Что же касалось «заводских», то с ними, как и с другими представителями криминальных кругов, в народе связывали понятие «мафия». Им приписывали небывалые возможности и огромные связи. Говорили, что сам губернатор чуть ли не обязан своим выборам деньгам именно «заводских». И при проблемах обращались чаще именно к ним, чем в прокуратуру или милицию. Виктор частенько вспоминал случай, о котором ему рассказывал Большой. У того был товарищ, который раньше учился и был в одном стройотряде с местными кавээнщиками. Была у них традиция – собираться каждый год 9 мая и бухать. И вот однажды жена этого друга, глядя на часы, решила набрать муженька – не нажрался ли дорогой, доберется ли в такое темное время сам домой? Трубку поднял один из наиболее трезвых кавээнщиков, некто Рыбкин. Он поздоровался с женой товарища, а сам решил подшутить. Но в этот момент в его пьяном мозгу нормальные шутки не родились, родилась ненормальная. Он сказал бедной девушке, что ее мужа забрали «заводские», и он у них в подвале, за долги, и все такое. После чего положил трубку, разбудил спящего мужа и рассказал ему о случившемся, надеясь посмеяться вместе. Муж шутку не оценил, послал Рыбкина на три буквы, поймал такси и поехал домой. Тем временем бедная девушка не могла найти себе места. Трубку мужа больше никто не брал, в голове было сто вопросов, от волнения она чуть не сходила с ума. Что-то в памяти все же подсказало ей позвонить Большову. Дальнейшее можно бы описать так: Рыбкина от серьезных проблем спасло только то, что, за момент от звонка Гере до приезда мужа и повторного звонка тому же Гере, Большой не успел в праздничный день ни до кого дозвониться. Иначе, при раскрутке всей цепочки, уже сам Рыбкин рисковал посидеть в каком-нибудь подвале и совсем не в добром здравии, не говоря о возможных долгах за «тухлый базар» о серьезных людях и причинение им неудобств в такой великий праздник.
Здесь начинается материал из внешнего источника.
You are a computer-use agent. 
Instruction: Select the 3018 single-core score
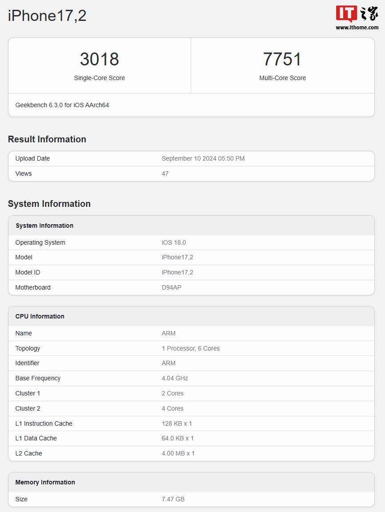pos(99,59)
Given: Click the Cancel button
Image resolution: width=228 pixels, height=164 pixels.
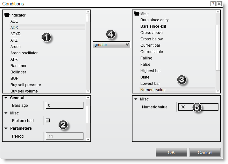Looking at the screenshot, I should click(x=205, y=153).
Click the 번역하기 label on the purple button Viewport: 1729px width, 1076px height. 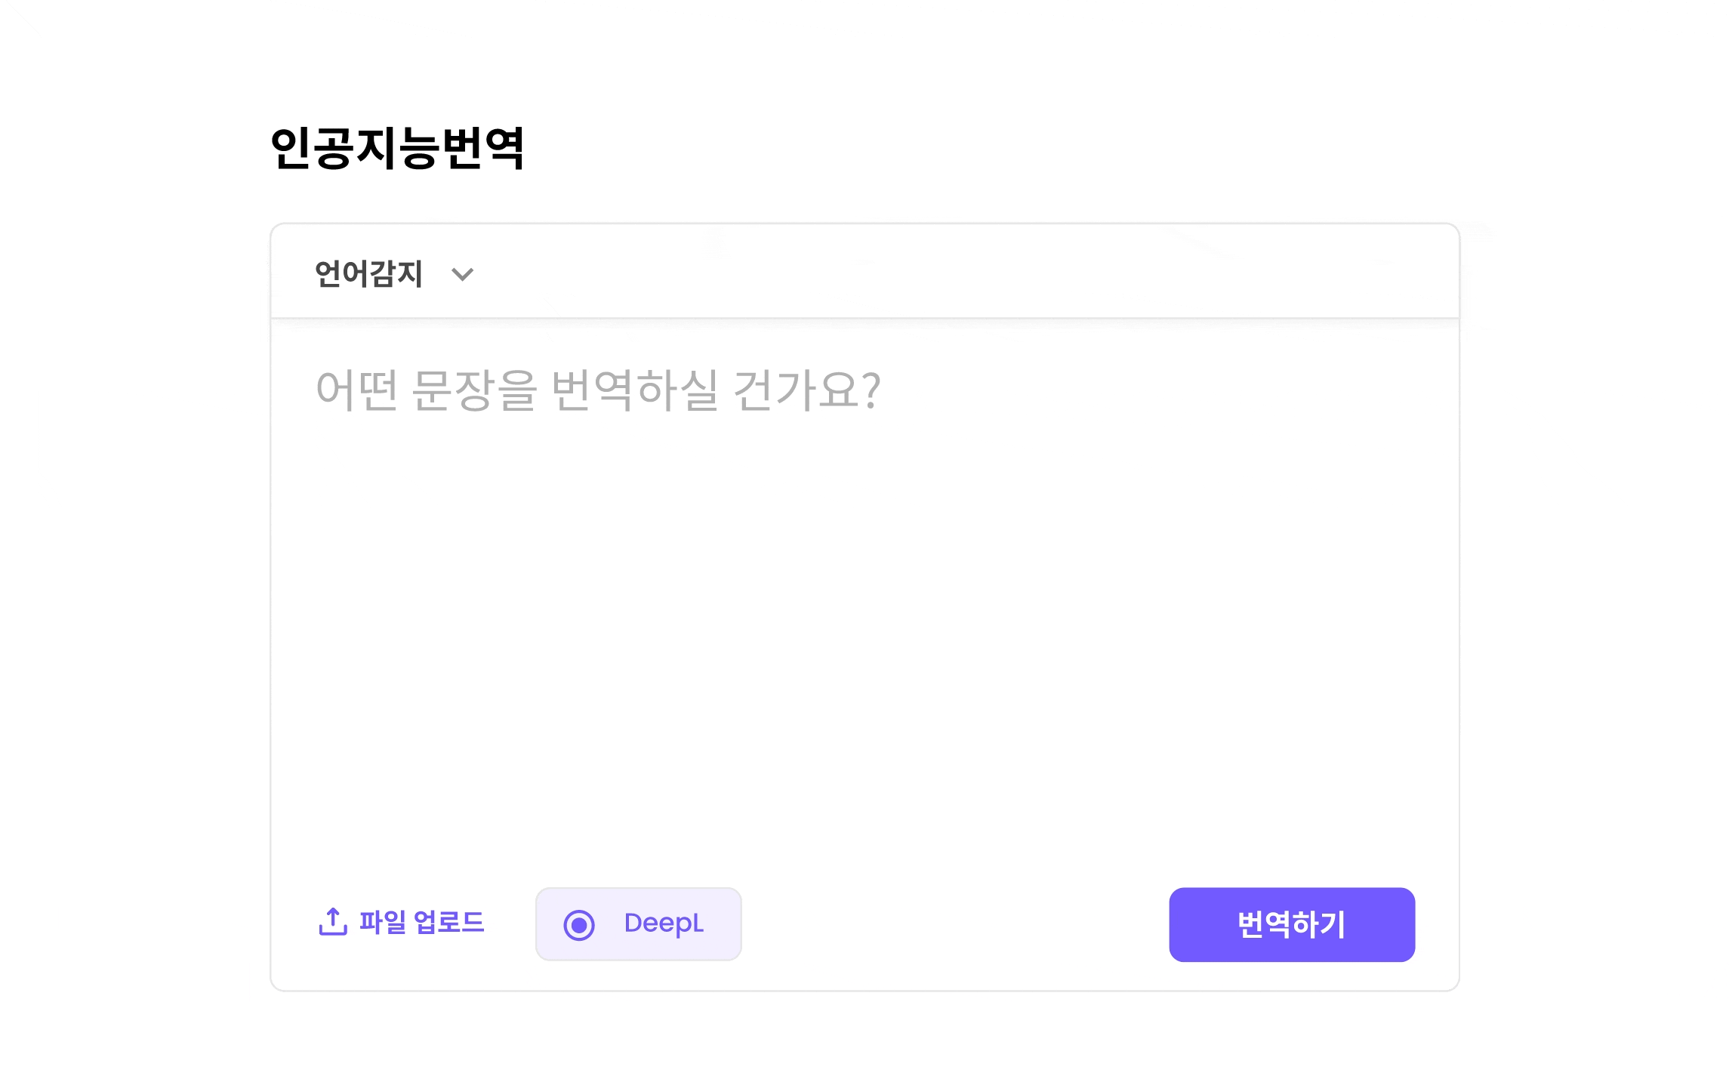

Сам Виктор старался держаться подальше от криминальных знакомых. Лучше пусть будут менты, комитетчики, прокуроры – с ними всегда можно попробовать договориться. Да и не вечно они на своих должностях. Был на должности в органах – стал адвокатом, в той же консультации у Каримова все такие. Меняются люди.
В смене у Виктора было все идеально. Сеновалова своими последними решениями по ротации состава сделала так, что во второй смене разом оказалась почти вся сосновская «рать», работающая на «пассажирке» – Гордеев, Насонов, Дубинкин и Коробков. Не хватало только одного, самого новенького – Сани Седова, по прозвищу «Курсант», острого на язык любителя киношных цитат. Впрочем, Виктор его не так хорошо знал, как остальных земляков, и Седов набирался ума и опыта в смене у Мосина. Так что земляческого общения было предостаточно. К тому же все, кроме Виктора, ездили на работу то на насоновской машине, то на машине Дубинкина, постоянно прикалываясь над прижимистостью Коробкова. Впрочем, тот не оставался в долгу, подшучивая над «купечеством».
Сергей Дубинкин и в таможне не мог отказаться от роли ловеласа, во всех сменах, где работал, у него были «герлз», вот и во второй смене он нашел себе жертву и всячески ее домогался. В роли жертвы выступала молоденькая Лиза с перевозок, девушка симпатичная, но с ярко выраженным, как сказал Насон, недостатком а-ля Наташа Ростова из анекдотов – у нее вообще не было видно груди. При этом все знали, что за границами порта у Лизы есть какой-то жених. Впрочем, как истинного гусара (хоть лысого и без усов), Дубинкина это не останавливало. Он окружал Лизу облаками комплиментов и тучами объятий, отчего Лиза млела и краснела, все вокруг откровенно ржали, но – бастион все никак не был взят.